College is big enough to be scary and fun

Wow. I can’t believe I did it.I’ve made it through my first year of college. The rest of the high school graduating class of ’06 joins me as they take a long, slow breath of relief – releasing the air they inhaled on the first day of college classes. However, that air gets sucked back in quickly because something was forgotten.

There are still at least three more years.The freshman experience was hated and enjoyed – it was everything I dreamed and everything I dreaded. Yes, I took incredibly hard classes unnecessarily. Yes, I changed my major. Yes, I procrastinated to the point of absurdity. Yes, I made amazing friends, and yes, I met some people I could really live without. Amid the highs and lows, USF proved true, and I will be coming back in the fall.

I moved away from home to come to school here. The move was not as drastic as some, but it taught me the terrors of distance. It is assumed that all relationships can outlast barriers, but it simply isn’t true. When moving away, it’s guaranteed that relationships – even great relationships – will become bleak and burdensome over the course of a few extra miles. The term “out of sight, out of mind” never meant anything until this year.

When traveling around the country – with the circus, let’s say – it is different because there’s the notion of coming home. That notion doesn’t exist anymore; Tampa, slowly but surely, is becoming my new home. With the circus, I was at play; I was at my other home – a bipolar vacation home. USF is not another town I didn’t stay in for more than a week or another state that I didn’t stay in for more than a month. It’s not a beach house in Maui. It’s the apartment you move off campus for because campus housing is too expensive. It’s the dorm you inhabit because you know if you’re not within walking distance of that 8 a.m. class, you won’t go. Tampa is becoming home, and it’s a little intimidating.

College is scary, different and new. However, college should not be feared. A change of scenery, people, and attitude will do a person good. It’s a middle step into the real world, but it’s big enough. For the first time, freshmen are given true responsibility. It comes in many forms: grades, rent, jobs, money.

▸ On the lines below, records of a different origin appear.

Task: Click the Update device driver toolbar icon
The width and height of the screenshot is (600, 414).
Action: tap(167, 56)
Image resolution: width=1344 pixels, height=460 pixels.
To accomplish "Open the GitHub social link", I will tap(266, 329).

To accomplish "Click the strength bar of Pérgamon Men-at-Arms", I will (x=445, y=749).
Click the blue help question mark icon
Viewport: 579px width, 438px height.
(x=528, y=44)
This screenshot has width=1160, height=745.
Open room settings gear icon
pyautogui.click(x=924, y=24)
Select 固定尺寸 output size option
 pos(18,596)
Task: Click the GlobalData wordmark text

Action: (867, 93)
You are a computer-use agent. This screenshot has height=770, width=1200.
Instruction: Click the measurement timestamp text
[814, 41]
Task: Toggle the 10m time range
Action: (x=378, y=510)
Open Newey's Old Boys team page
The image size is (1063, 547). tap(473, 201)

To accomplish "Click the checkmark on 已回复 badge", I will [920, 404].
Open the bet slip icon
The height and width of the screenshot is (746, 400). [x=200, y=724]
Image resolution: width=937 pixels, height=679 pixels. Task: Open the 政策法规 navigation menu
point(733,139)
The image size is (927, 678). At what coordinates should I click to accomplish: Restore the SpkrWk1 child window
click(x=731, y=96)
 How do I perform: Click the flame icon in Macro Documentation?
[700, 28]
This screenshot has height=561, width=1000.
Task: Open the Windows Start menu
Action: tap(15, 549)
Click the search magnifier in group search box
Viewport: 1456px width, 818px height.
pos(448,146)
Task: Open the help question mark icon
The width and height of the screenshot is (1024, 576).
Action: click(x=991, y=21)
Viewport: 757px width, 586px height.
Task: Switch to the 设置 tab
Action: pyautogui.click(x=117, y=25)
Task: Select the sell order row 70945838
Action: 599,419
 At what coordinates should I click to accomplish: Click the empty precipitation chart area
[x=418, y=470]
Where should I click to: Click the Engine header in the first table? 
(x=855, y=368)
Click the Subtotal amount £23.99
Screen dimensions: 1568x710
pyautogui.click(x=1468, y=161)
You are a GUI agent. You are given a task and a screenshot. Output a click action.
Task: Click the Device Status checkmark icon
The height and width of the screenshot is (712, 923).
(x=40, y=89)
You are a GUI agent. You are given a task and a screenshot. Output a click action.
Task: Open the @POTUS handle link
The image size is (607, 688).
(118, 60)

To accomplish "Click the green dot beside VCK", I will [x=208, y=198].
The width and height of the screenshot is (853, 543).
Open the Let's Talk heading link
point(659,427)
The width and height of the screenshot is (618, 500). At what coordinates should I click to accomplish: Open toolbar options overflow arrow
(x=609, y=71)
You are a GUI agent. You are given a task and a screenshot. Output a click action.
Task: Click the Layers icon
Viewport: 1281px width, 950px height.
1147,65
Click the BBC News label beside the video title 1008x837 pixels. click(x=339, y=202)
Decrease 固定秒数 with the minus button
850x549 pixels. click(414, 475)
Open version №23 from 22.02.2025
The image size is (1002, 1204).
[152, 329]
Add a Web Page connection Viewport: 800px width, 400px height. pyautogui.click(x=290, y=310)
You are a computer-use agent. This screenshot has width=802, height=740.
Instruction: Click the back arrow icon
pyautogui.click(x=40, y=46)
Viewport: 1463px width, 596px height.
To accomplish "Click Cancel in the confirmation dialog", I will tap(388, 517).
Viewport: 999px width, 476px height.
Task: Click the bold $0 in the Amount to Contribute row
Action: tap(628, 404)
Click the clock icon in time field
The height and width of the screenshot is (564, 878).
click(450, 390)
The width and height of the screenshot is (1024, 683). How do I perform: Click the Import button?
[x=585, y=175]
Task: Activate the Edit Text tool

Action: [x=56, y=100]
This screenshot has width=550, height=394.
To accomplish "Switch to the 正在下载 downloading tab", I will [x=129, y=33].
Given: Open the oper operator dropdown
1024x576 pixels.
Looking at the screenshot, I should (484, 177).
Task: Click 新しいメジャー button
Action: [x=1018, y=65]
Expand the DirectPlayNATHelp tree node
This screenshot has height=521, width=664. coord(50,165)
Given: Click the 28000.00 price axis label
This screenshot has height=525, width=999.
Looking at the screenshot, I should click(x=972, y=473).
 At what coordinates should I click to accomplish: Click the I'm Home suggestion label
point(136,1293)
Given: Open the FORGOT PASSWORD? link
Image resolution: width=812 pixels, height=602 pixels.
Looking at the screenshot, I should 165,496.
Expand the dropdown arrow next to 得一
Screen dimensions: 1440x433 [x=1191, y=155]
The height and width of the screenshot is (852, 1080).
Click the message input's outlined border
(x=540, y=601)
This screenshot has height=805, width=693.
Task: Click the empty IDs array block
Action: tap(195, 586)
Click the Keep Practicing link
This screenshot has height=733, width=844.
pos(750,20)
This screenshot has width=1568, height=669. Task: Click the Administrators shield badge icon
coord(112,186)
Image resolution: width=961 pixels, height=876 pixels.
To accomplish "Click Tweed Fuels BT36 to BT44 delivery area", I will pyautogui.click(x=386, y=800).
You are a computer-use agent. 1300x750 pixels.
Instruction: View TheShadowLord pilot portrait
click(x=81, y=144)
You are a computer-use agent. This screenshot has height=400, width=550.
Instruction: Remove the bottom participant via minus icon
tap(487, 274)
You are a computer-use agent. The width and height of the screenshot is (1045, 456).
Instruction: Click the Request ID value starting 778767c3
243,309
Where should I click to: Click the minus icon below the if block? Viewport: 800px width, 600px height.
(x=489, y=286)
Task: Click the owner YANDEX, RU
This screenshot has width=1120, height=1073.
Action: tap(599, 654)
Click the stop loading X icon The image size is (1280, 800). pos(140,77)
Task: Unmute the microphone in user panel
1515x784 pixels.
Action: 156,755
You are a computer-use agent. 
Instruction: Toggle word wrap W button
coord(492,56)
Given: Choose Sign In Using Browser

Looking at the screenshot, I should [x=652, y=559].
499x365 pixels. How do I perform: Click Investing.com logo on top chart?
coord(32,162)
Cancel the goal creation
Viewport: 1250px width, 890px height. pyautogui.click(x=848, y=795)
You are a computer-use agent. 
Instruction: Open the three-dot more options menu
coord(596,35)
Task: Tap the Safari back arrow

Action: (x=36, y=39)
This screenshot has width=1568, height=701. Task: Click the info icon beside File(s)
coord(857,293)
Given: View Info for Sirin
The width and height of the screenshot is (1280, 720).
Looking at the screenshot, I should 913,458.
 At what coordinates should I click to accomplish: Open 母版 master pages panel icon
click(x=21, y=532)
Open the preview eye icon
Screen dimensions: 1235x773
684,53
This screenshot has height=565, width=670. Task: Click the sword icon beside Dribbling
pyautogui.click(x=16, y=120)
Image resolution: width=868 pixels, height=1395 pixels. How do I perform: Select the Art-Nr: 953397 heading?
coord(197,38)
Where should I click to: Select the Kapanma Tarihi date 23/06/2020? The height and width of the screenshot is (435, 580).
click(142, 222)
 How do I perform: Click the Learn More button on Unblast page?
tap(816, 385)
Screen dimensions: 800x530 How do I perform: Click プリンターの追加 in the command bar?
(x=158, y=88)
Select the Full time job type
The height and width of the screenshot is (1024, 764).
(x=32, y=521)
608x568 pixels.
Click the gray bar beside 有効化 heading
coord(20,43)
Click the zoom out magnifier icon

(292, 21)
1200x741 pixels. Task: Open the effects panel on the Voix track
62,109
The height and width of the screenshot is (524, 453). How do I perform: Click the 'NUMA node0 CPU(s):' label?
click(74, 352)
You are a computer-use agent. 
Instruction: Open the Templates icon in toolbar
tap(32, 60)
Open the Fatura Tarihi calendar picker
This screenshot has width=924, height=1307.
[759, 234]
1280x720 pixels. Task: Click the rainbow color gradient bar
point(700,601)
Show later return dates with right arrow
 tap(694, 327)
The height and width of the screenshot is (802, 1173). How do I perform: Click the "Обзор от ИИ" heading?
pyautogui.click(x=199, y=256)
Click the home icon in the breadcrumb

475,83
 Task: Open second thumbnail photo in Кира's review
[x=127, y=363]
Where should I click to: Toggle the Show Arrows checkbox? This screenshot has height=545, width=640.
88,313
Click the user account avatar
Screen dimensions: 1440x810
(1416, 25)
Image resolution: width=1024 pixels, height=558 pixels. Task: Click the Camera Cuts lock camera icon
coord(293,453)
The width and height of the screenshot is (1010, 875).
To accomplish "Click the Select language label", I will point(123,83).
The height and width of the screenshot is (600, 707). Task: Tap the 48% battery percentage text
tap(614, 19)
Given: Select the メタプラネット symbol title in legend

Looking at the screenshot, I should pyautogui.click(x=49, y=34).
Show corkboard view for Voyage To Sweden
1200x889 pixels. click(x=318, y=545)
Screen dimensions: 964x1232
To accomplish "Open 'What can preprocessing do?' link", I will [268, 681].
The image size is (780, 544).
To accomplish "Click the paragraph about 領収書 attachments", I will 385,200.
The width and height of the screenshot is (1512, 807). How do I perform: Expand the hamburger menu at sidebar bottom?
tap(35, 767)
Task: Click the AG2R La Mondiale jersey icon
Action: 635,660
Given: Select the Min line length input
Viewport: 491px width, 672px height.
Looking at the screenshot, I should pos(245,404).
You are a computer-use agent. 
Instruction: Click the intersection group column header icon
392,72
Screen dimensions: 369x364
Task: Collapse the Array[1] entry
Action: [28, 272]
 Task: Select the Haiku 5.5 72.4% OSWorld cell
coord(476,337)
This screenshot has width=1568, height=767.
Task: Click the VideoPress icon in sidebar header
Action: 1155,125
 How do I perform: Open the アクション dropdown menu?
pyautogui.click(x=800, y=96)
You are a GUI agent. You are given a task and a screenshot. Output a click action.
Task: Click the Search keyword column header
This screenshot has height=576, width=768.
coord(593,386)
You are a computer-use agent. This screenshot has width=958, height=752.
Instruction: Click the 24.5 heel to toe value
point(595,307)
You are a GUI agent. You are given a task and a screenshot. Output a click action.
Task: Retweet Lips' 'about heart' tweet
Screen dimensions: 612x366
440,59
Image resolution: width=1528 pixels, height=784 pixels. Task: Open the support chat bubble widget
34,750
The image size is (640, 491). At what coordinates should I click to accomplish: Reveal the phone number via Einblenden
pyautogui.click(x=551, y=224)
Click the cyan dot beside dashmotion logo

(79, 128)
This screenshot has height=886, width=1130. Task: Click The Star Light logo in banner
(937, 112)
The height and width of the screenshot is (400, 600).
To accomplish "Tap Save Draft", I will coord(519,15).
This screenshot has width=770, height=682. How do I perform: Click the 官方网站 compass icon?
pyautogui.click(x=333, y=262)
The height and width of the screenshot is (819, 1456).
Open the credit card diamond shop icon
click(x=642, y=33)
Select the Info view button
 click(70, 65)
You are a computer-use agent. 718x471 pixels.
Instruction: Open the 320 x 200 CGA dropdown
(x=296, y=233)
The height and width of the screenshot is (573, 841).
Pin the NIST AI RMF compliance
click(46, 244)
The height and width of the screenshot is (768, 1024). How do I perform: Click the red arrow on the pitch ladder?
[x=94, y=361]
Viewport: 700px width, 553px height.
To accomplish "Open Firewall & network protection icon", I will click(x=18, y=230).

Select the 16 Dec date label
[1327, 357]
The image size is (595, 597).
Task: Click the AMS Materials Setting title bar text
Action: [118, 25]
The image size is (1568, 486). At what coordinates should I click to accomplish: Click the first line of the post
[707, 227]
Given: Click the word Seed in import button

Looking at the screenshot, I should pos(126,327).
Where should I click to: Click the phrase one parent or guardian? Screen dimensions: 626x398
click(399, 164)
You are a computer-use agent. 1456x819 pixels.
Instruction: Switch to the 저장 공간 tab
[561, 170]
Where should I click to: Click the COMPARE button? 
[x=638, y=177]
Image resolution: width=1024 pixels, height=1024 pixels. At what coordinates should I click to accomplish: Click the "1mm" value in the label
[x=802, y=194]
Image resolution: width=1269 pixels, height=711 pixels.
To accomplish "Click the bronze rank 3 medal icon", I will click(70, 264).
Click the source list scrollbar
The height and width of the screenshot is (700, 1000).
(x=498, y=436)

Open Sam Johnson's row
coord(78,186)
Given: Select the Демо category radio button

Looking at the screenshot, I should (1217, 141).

There is not a guidance counselor anymore to instruct what grades and classes are needed to get into college. There is not an obligation to go to class anymore. Mommy and Daddy are no longer here to say that the room needs to be cleaned, the bed to be made, to eat healthy and to stop running up the electric bill. College is the first taste of the real world and – for the freshmen that join me as sophomores in the fall – it is force-fed with a big, wooden spoon.

Don’t fret. College doesn’t guarantee that all your friends from high school will be lost, your morals abandoned and all of your inclinations of personal health and hygiene forgotten. It is simply a new experience and a life adjustment. Relationships from high school that are meant to last will last. Morals that are truly important will be kept (but a little experimentation here and there won’t hurt). A shower and an apple now and then won’t hurt either. Regardless, a new environment won’t change who you are, but it will broaden who you’ll become.

Embrace the college experience. We only have three more years until the real world.

Amy Mariani is a sophomore majoring in mass communications.